At-least-once metering with idempotent billing (Chapter 122 vocabulary) — the metering event for a completed job is keyed by job_id, so duplicate events don’t double-bill.

121.11 Tradeoffs volunteered

Custom scheduler vs Volcano vs Kueue: Volcano for maturity; custom if business rules demand it.
Preempt vs wait under priority inversion: wait if low-priority job is close to done, preempt otherwise.
Default hyperparameters vs forced user config: defaults for usability, override for power users.
Auto-eval vs user-provided eval: both — auto for baseline sanity, user for task-specific.
On-prem vs cloud training pool: cloud for elasticity, on-prem for stable-workload cost.
LoRA rank default: 16 for 7B, 32 for 70B — trade off quality vs adapter size.
Full fine-tune availability: premium-only due to cost and compliance.
Checkpoint cadence: every 10 minutes balances recovery cost and write overhead.
Single-job-per-pod vs multi-job-per-pod: single for isolation; multi would be cheaper but blurs tenant boundaries.

121.12 The mental model

Eight points to take into Chapter 122:

Training jobs are batch workloads, not request workloads. GPU scheduling is gang-scheduled and locality-aware.
Dataset validation prevents most failures. Spend aggressively on pre-submission validation to save GPU time.
LoRA is the default. Full fine-tuning is a premium feature for compliance reasons, not technical ones.
Scheduling is priority-queued with backfilling. Volcano or Kueue is the operational backbone.
Checkpoint cadence balances recovery cost against write overhead. ~10 minutes is a sensible default.
Eval is automated. An adapter isn’t promoted until it passes the baseline sanity eval.
Idempotent metering and idempotent job submission are non-negotiable for a billed training service.
Handoff to serving (Chapter 120) uses the shared artifact registry. The same adapter lifecycle that training produces is what serving consumes.

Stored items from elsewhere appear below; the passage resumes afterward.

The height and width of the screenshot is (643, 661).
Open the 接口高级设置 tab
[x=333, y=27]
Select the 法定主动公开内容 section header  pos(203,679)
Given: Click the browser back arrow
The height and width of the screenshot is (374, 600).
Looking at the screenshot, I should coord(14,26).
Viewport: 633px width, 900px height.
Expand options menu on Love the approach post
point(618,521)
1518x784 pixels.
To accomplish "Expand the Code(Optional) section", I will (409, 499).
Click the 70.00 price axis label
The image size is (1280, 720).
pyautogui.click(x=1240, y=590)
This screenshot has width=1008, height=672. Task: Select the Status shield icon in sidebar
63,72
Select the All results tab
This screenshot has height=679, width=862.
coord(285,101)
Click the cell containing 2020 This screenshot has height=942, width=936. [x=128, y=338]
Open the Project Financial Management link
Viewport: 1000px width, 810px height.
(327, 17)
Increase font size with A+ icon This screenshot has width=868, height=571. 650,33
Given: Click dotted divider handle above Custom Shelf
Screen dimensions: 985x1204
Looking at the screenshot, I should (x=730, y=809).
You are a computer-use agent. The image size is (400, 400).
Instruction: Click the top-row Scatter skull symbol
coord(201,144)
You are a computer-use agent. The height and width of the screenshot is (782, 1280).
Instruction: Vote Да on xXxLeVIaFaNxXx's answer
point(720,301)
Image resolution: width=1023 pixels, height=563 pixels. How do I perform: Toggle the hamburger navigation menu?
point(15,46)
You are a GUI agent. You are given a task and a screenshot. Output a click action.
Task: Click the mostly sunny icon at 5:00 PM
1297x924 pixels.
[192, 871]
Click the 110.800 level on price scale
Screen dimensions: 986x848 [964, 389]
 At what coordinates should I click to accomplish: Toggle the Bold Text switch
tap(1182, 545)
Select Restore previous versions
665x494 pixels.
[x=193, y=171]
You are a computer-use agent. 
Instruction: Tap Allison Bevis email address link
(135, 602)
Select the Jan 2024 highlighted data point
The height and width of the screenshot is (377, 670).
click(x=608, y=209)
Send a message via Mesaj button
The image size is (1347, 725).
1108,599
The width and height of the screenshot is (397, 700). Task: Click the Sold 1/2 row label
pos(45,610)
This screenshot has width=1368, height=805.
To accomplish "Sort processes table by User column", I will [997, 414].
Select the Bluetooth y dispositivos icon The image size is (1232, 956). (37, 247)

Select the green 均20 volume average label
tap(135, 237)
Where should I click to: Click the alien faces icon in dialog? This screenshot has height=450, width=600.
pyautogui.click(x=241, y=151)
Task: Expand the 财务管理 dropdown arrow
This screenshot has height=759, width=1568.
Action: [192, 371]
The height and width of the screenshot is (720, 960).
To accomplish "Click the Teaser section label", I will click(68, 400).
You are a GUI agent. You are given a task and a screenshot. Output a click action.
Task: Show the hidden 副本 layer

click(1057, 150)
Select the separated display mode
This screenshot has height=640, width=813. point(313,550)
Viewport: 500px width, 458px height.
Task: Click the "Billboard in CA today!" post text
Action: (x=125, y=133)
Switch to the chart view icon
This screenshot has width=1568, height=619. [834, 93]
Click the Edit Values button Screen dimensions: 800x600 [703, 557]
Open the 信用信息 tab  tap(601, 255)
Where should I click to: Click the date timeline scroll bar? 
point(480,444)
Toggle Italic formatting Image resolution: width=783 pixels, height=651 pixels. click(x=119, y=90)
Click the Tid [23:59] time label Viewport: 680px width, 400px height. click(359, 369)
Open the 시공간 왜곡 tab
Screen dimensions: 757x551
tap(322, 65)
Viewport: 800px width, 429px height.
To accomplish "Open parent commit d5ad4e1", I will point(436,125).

Chapter 122 shifts gears: the vocabulary interviewers respect. Fifty phrases that signal senior-level systems thinking, with examples.

Read it yourself

Hu et al., LoRA: Low-Rank Adaptation of Large Language Models.
Dettmers et al., QLoRA: Efficient Finetuning of Quantized LLMs.
HuggingFace TRL and PEFT documentation.
Axolotl (github.com/axolotl-ai-cloud/axolotl) as an open-source reference implementation of a fine-tuning platform’s core runtime.
Volcano (volcano.sh) and Kubernetes Kueue documentation for batch scheduling on K8s.
DeepSpeed and FSDP documentation for the memory optimization techniques.
The OpenAI fine-tuning API and Together AI fine-tuning API docs for comparable managed services.

Practice

Estimate the job queue wait time at steady state if the scheduler is FIFO, there are 100 jobs in the queue, average job duration is 2 hours, and there are 10 concurrent slots available.
A tenant uploads a 10M-row dataset. Walk through the validation pipeline: what checks run, what resources they use, and how long they take.
Design the checkpoint strategy for a 4-hour job on 4 H100s. What’s the cadence, what gets saved, and how does recovery work if a node crashes at hour 3?
A training job’s loss goes NaN at step 500 of 5000. Walk through the detection, user notification, and recommended remediation.
A premium tenant needs to preempt a free-tier job to get their GPUs. Design the preemption handshake, including how the free-tier job’s partial work is preserved (or not).
Build the cost model for a LoRA fine-tune on Llama 70B with 50k examples. How many GPU-hours, what’s the customer price, what’s the platform margin?
Stretch: Extend the design to support DPO (Direct Preference Optimization) with preference data. What changes in dataset validation, training runtime, and eval? What new failure modes emerge?